News Americas, NEW YORK, NY, Tues. Feb. 26, 2013: Three Trinidad nationals from Queens, NY, have been arrested for allegedly stealing more than $50,000 from a lunch program for senior citizens.

The three include two former executive directors of the non-profit United Hindu Cultural Council of USA North America Inc., (UHCC), which obtained city funding to provide lunch for seniors. All three were arraigned in New York State Supreme Court in Queens County as investigators this morning executed a search warrant at UHCC for documents and computers that are evidence of the scheme.

Instead, New York State Attorney General, Eric T. Schneiderman, alleges that Chan Jamoona, 66, of Queens and her daughter, Veda Jamoona, 28, of Manhattan and Queens, conspired with Sonny’s Roti Shop, Steven Rajkumar, to running scheme in which the senior center operator inflated bills submitted to New York City’s Department for the Aging.

To carry out the scheme, the indictment alleges that the defendants directed UHCC workers to falsify invoices from the senior center’s caterer, Sonny’s Roti Shop in Queens, and provide fake signatures on sign-in sheets.

The two former UHCC executive directors are accused of stealing over $50,000 from programs for New York seniors by receiving kickbacks from Rajkumar.

The defendants are charged with conspiracy in the fourth degree and grand larceny in the second degree. Chan Jamoona faces an additional eight counts of falsifying business records in the first degree and four counts of offering a false instrument for filing in the first degree. Veda Jamoona faces an additional count of offering a false instrument for filing in the first degree. Steven Rajkumar faces an additional three counts of falsifying business records in the first degree. If convicted, the maximum sentence for grand larceny in the second degree, the top count, is 5 to 15 years imprisonment.

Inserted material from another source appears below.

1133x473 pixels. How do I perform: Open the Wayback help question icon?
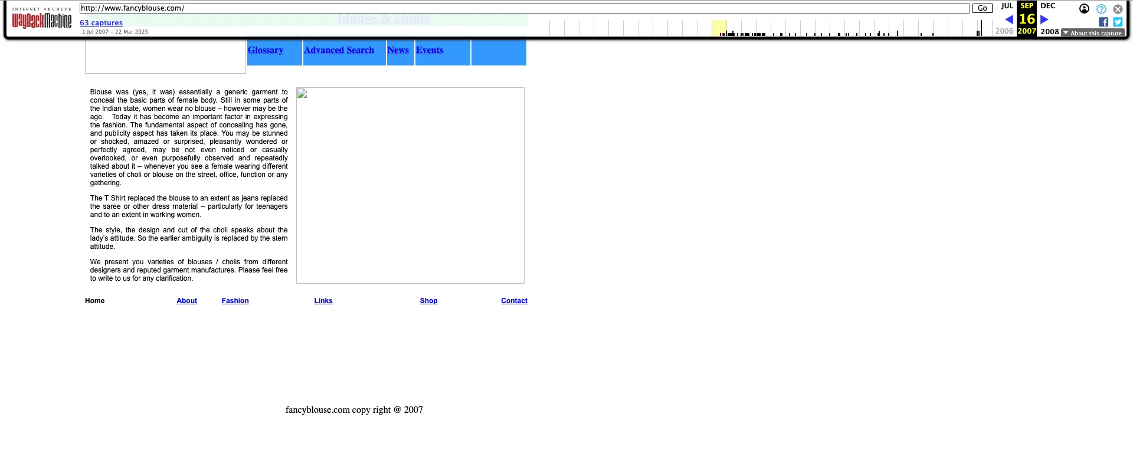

“By stealing from the senior center lunch program, the defendants put personal greed ahead of the basic needs of New York seniors,” Attorney General Schneiderman said. “When it comes to services vital for our seniors, we cannot accept fraud as a cost of doing business. My office will prosecute fraud in critical New York programs to the fullest extent of the law.”

“Through fake invoices and phantom clients, these defendants systematically chiseled the City’s taxpayers and shortchanged the seniors they were supposed to serve, according to the indictment. Their charged phony billing scheme was undone by meticulous fiscal analysis and old-fashioned surveillance. DOI was pleased to work with the New York State Attorney General’s Office to hold these fraudsters accountable,” added Department of Aging Commissioner, Rose Gill Hearn.